55. The apparatus as specified in claim 54 wherein the surface control
system receives signals representative of the rotational speed of the
motor and controls the pressure of the fluid passing through the mud motor
during the drilling of the boreholes.
56. The apparatus as specified in claim 55 further having a sensor coupled
to the mud motor for providing signals representative of the torque on a
shaft coupled to the motor.
57. The apparatus as specified in claim 56, wherein the surface control
system receives signals representative of the torque and controls the
pressure of the fluid passing through the mud motor during the drilling of
the boreholes.
58. The apparatus as specified in claim 56, wherein the surface control
system controls the WOB so as to maintain the differential pressure across
the motor within a predetermined range.
59. The apparatus as specified in claim 53 further having a module
containing resistivity, inclination and azimuth measuring devices placed
between the drill bit and the mud motor.
60. The apparatus as specified in claim 59 further having a
logging-while-drilling device placed between the mud motor and the surface
control system for determining a characteristic of the earth formation
surrounding the borehole being drilled.
61. A method of drilling a borehole utilizing a drill string having a drill
bit at a bottom end and a mud motor coupled to the drill bit for rotating
the drill bit when a pressurized fluid is passed through the mud motor,
said method comprising the steps of:
(a) placing the drill string in the wellbore with the drill bit at the
borehole bottom;
(b) passing the pressurized fluid through the mud motor at a known fluid
flow rate to rotate the drill bit;
(c) measuring differential pressure across the mud motor with a sensor in
the mud motor; and
(d) controlling the drilling of the borehole by controlling weight on the
drill bit so as to maintain the differential pressure within a
predetermined range of values.
62. The method as specified in claim 61, wherein the range of values
constitute a single value.
63. The method as specified in claim 61 further containing the step of
controlling the flow of the pressurized fluid so as to maintain the
rotational speed of the mud motor below a maximum value.

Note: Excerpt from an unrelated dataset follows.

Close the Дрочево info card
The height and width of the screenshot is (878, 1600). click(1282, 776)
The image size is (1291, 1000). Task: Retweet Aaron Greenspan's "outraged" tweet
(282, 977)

64. The method as specified in claim 63 further comprising the steps:
(a) measuring rotor torque of the mud motor; and
(b) controlling weight on bit so as to also maintain the rotor torque below
a maximum value.
65. A method of determining the wear condition of a first mud motor during
drilling of a borehole by a drill string having a drill bit at a bottom
end that is rotated by the first mud motor when a pressurized fluid is
passed through the first mud motor, said first mud motor developing
pressure differential across the first mud motor when the pressurized
fluid passes therethrough, said method comprising:
(a) placing the drill string in the borehole;
(b) drilling the borehole for a period of time at an known value of weight
on the drill bit (WOB);
(c) reducing WOB to a relatively small value compared to the known WOB;
(c) measuring differential pressure across the first mud motor at the
reduced WOB and at a known fluid flow rate through the first mud motor;
and
(d) comparing the measured differential pressure with a differential
pressure measurement made at the known fluid flow rate of a second mud
motor to determine the wear condition of the mud motor.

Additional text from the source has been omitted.